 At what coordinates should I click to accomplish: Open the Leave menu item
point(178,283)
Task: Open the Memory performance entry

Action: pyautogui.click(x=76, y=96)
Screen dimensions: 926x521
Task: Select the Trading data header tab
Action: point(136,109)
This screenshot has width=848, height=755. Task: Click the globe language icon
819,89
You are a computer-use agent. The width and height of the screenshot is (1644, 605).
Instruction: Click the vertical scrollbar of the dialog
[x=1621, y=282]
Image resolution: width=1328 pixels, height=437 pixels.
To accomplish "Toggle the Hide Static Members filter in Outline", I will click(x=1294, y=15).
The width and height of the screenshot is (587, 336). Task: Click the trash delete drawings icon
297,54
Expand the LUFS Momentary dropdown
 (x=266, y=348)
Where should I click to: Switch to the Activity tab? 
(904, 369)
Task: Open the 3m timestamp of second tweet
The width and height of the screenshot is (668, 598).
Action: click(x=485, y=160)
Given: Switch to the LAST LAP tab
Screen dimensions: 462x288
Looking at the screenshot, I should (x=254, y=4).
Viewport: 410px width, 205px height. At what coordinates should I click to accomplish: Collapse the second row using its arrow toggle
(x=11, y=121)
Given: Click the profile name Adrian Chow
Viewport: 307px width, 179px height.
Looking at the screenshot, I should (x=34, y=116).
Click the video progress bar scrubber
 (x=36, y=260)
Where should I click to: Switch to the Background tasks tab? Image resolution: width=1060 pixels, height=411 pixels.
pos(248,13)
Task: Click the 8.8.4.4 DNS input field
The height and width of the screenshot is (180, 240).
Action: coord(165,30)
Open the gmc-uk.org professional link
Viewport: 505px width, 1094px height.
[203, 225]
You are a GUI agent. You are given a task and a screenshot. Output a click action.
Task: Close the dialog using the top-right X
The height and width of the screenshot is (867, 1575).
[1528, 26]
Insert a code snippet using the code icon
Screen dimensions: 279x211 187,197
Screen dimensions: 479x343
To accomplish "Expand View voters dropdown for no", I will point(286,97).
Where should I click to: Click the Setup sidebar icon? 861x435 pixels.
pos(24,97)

§

● **TO DO**
The word "agent" appears on some lines of the data above; say how many such lines there are, with nothing else.

● **EXERCISE RESULT**
2